BEGIN Data for review
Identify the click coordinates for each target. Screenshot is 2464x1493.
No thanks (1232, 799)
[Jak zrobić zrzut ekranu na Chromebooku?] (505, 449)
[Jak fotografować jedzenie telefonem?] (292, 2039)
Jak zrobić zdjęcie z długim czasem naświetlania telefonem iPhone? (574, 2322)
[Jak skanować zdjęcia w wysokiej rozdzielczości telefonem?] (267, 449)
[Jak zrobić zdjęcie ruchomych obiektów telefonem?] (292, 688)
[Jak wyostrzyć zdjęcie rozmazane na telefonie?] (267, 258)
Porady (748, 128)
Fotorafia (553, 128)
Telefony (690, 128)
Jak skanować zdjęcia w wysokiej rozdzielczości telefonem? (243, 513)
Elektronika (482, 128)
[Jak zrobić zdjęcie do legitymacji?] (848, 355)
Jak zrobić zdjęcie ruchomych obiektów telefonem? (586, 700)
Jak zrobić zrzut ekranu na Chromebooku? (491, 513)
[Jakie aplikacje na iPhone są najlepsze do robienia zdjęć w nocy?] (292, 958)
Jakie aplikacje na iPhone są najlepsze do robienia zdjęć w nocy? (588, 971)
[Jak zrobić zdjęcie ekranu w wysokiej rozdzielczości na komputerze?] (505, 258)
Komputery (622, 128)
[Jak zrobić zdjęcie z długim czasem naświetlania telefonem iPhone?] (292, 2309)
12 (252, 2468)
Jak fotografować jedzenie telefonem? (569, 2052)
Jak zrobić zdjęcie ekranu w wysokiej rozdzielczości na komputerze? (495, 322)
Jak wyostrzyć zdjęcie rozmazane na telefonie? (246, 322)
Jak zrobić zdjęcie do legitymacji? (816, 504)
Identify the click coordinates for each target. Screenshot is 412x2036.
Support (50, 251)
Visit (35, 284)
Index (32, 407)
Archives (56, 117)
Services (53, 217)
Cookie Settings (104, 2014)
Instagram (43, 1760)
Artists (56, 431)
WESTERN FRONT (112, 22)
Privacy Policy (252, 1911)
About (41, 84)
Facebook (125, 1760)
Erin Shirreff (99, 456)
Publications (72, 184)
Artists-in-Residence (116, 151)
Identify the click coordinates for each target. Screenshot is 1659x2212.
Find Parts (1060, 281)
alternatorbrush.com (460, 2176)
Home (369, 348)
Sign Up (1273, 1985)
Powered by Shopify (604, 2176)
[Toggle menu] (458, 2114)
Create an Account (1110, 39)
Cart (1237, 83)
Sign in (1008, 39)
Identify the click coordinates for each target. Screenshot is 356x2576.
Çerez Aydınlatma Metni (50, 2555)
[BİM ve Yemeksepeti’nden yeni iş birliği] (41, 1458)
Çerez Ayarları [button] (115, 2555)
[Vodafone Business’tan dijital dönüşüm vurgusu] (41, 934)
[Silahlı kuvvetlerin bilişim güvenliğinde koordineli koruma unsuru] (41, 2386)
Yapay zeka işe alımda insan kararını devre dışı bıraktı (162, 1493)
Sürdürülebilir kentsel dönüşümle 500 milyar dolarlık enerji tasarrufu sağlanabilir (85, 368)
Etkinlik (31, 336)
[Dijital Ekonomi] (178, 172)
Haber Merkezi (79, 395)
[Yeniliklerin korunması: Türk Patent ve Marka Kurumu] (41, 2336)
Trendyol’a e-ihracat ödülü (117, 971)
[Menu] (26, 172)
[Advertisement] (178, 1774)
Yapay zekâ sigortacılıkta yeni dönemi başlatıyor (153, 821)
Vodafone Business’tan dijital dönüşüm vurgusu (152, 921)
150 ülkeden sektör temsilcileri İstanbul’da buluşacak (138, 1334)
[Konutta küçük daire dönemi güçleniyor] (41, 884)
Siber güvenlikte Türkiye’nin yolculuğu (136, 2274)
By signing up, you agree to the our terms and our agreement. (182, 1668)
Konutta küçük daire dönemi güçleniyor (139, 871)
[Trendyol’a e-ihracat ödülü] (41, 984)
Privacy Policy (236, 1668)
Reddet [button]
END Data for review
Action item: Return all of the listing above exactly, leaving nothing out.

Solution:
Identify the click coordinates for each target. Screenshot is 2464x1493.
No thanks (1232, 799)
[Jak zrobić zrzut ekranu na Chromebooku?] (505, 449)
[Jak fotografować jedzenie telefonem?] (292, 2039)
Jak zrobić zdjęcie z długim czasem naświetlania telefonem iPhone? (574, 2322)
[Jak skanować zdjęcia w wysokiej rozdzielczości telefonem?] (267, 449)
[Jak zrobić zdjęcie ruchomych obiektów telefonem?] (292, 688)
[Jak wyostrzyć zdjęcie rozmazane na telefonie?] (267, 258)
Porady (748, 128)
Fotorafia (553, 128)
Telefony (690, 128)
Jak skanować zdjęcia w wysokiej rozdzielczości telefonem? (243, 513)
Elektronika (482, 128)
[Jak zrobić zdjęcie do legitymacji?] (848, 355)
Jak zrobić zdjęcie ruchomych obiektów telefonem? (586, 700)
Jak zrobić zrzut ekranu na Chromebooku? (491, 513)
[Jakie aplikacje na iPhone są najlepsze do robienia zdjęć w nocy?] (292, 958)
Jakie aplikacje na iPhone są najlepsze do robienia zdjęć w nocy? (588, 971)
[Jak zrobić zdjęcie ekranu w wysokiej rozdzielczości na komputerze?] (505, 258)
Komputery (622, 128)
[Jak zrobić zdjęcie z długim czasem naświetlania telefonem iPhone?] (292, 2309)
12 (252, 2468)
Jak fotografować jedzenie telefonem? (569, 2052)
Jak zrobić zdjęcie ekranu w wysokiej rozdzielczości na komputerze? (495, 322)
Jak wyostrzyć zdjęcie rozmazane na telefonie? (246, 322)
Jak zrobić zdjęcie do legitymacji? (816, 504)
Identify the click coordinates for each target. Screenshot is 412x2036.
Support (50, 251)
Visit (35, 284)
Index (32, 407)
Archives (56, 117)
Services (53, 217)
Cookie Settings (104, 2014)
Instagram (43, 1760)
Artists (56, 431)
WESTERN FRONT (112, 22)
Privacy Policy (252, 1911)
About (41, 84)
Facebook (125, 1760)
Erin Shirreff (99, 456)
Publications (72, 184)
Artists-in-Residence (116, 151)
Identify the click coordinates for each target. Screenshot is 1659x2212.
Find Parts (1060, 281)
alternatorbrush.com (460, 2176)
Home (369, 348)
Sign Up (1273, 1985)
Powered by Shopify (604, 2176)
[Toggle menu] (458, 2114)
Create an Account (1110, 39)
Cart (1237, 83)
Sign in (1008, 39)
Identify the click coordinates for each target. Screenshot is 356x2576.
Çerez Aydınlatma Metni (50, 2555)
[BİM ve Yemeksepeti’nden yeni iş birliği] (41, 1458)
Çerez Ayarları [button] (115, 2555)
[Vodafone Business’tan dijital dönüşüm vurgusu] (41, 934)
[Silahlı kuvvetlerin bilişim güvenliğinde koordineli koruma unsuru] (41, 2386)
Yapay zeka işe alımda insan kararını devre dışı bıraktı (162, 1493)
Sürdürülebilir kentsel dönüşümle 500 milyar dolarlık enerji tasarrufu sağlanabilir (85, 368)
Etkinlik (31, 336)
[Dijital Ekonomi] (178, 172)
Haber Merkezi (79, 395)
[Yeniliklerin korunması: Türk Patent ve Marka Kurumu] (41, 2336)
Trendyol’a e-ihracat ödülü (117, 971)
[Menu] (26, 172)
[Advertisement] (178, 1774)
Yapay zekâ sigortacılıkta yeni dönemi başlatıyor (153, 821)
Vodafone Business’tan dijital dönüşüm vurgusu (152, 921)
150 ülkeden sektör temsilcileri İstanbul’da buluşacak (138, 1334)
[Konutta küçük daire dönemi güçleniyor] (41, 884)
Siber güvenlikte Türkiye’nin yolculuğu (136, 2274)
By signing up, you agree to the our terms and our agreement. (182, 1668)
Konutta küçük daire dönemi güçleniyor (139, 871)
[Trendyol’a e-ihracat ödülü] (41, 984)
Privacy Policy (236, 1668)
Reddet [button]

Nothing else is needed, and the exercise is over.